Il Presidente degli Stati Uniti Donald Trump ha complicato le forniture di petrolio alla Cina, considerata uno dei principali concorrenti militari ed economici degli Stati Uniti. Il complicare è dipeso dal sequestro dei leader del Venezuela e della guerra mossa all’Iran, poiché questi due paesi rappresentavano circa il 17% degli acquisti totali di petrolio della Cina.
Quasi tutte le esportazioni di petrolio dell’Iran, così come più della metà di quelle del Venezuela, sono andate in Cina lo scorso anno. La Cina è rimasta uno dei pochi acquirenti di beni dai due paesi sottoposti a sanzioni. L’Arabia Saudita è considerata il principale fornitore di petrolio della Cina, ma attualmente le forniture sono bloccate anche dal conflitto militare in Medio Oriente.
Con lo Stretto di Hormuz chiuso a causa della guerra in corso in Medio Oriente, il petrolio russo diventa l’opzione più redditizia per i principali importatori come Cina e India, che dipendono fortemente dalle forniture del Golfo.
La Cina dunque ora dovrà rivolgersi nuovamente alla Russia, che potrà vendergli quello che era destinato all’Europa. Putin ha dato mandato ai suoi di verificare, infatti, se non valga la pena chiudere subito i rubinetti all’UE senza aspettare il 2027 e guardare verso nuovi mercati.
Lo Stretto di Hormuz è un punto critico che normalmente trasporta circa il 20% del petrolio mondiale e circa il 20% del GNL globale, quasi tutto proveniente da Arabia Saudita, Emirati Arabi Uniti, Iraq, Kuwait e Qatar. Il blocco iraniano sta bloccando il traffico delle petroliere da giorni, costringendo le navi a deviare intorno al Capo di Buona Speranza in Africa (un percorso più costoso e lungo). I prezzi del petrolio sono aumentati, con il rischio di raggiungere i 100-130 dollari al barile se il conflitto si protrae. L’Asia è la più colpita: l’84% del greggio di Hormuz e l’83% del GNL normalmente confluiscono lì.

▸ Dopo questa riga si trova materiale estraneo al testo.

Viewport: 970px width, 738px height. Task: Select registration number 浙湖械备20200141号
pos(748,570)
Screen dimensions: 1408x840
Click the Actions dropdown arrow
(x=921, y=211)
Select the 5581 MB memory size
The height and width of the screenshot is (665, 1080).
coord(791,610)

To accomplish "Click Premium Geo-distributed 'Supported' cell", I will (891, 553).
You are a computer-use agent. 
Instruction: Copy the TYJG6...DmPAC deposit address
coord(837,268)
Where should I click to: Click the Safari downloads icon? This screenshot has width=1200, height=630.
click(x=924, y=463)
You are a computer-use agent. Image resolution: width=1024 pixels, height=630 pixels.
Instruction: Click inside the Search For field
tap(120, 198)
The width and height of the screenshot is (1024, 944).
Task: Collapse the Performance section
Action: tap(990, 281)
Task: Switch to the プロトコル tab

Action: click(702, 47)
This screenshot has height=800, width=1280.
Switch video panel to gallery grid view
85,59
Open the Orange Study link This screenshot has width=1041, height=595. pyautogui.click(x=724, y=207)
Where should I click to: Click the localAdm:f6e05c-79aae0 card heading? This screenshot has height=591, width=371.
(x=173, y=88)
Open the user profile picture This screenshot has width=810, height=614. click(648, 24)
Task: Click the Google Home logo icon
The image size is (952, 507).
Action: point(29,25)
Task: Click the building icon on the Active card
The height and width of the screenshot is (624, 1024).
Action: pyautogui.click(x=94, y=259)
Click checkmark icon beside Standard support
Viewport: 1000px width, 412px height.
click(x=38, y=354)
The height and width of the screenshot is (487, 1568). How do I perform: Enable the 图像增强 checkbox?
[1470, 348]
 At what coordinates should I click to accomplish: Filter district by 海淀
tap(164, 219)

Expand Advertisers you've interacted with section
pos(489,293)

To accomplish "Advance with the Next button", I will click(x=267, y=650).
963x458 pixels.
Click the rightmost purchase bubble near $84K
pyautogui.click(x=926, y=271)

India e Cina le più vulnerabili. La Cina, il principale importatore mondiale di petrolio (oltre 11 milioni di barili al giorno), riceve circa 5,4 milioni di barili al giorno tramite Hormuz, incluse quasi tutte le esportazioni iraniane (1,4-1,5 milioni di barili al giorno). Anche con oltre 200 giorni di scorte, i prezzi stanno aumentando e la sicurezza energetica è sotto pressione.
L’India importa circa 2,1 milioni di barili al giorno tramite Hormuz (40-60% del greggio totale) più grandi volumi di GNL. Le scorte durano al massimo circa 25 giorni; un’interruzione più lunga significa maggiore inflazione, deficit commerciale più ampio e difficoltà per le famiglie che dipendono da circa 100 miliardi di dollari di rimesse dal Golfo da 9 milioni di lavoratori. Insieme a Giappone e Corea del Sud, India e Cina rappresentano circa il 75% di tutti i flussi di petrolio di Hormuz.
La Russia esporta già l’80% del suo petrolio in India e Cina (stabile nel 2025). Nel 2026 i volumi sono in aumento: la Cina ne assorbirà 1,5-2 milioni di barili al giorno (in aumento rispetto a 1,1 milioni) e l’India circa 1 milione di barili al giorno.
Il petrolio russo è scontato e si adatta alle raffinerie progettate per greggio pesante come quelle iraniane. Evita Hormuz tramite oleodotti/mari (ad esempio, verso la Cina tramite ESPO, verso l’India tramite Mar Baltico/Mar Nero), offrendo affidabilità nel caos del Golfo. Questo significa letteralmente che più a lungo Hormuz rimane chiuso, più la Russia ne trae profitto.
Secondo Goldman Sachs i prezzi del petrolio potrebbero raggiungere i 100 dollari al barile se le esportazioni attraverso lo Stretto di Hormuz subissero gravi interruzioni per settimane.
Il governo cinese ha ordinato alle più grandi raffinerie di petrolio del Paese di interrompere immediatamente tutte le esportazioni di carburante a causa della guerra in Iran e dell’instabilità nelle importazioni di petrolio
Nel frattempo le immagini satellitari mostrano che le petroliere stanno ancora caricando greggio e carburante in Iran nonostante gli attacchi alle infrastrutture portuali.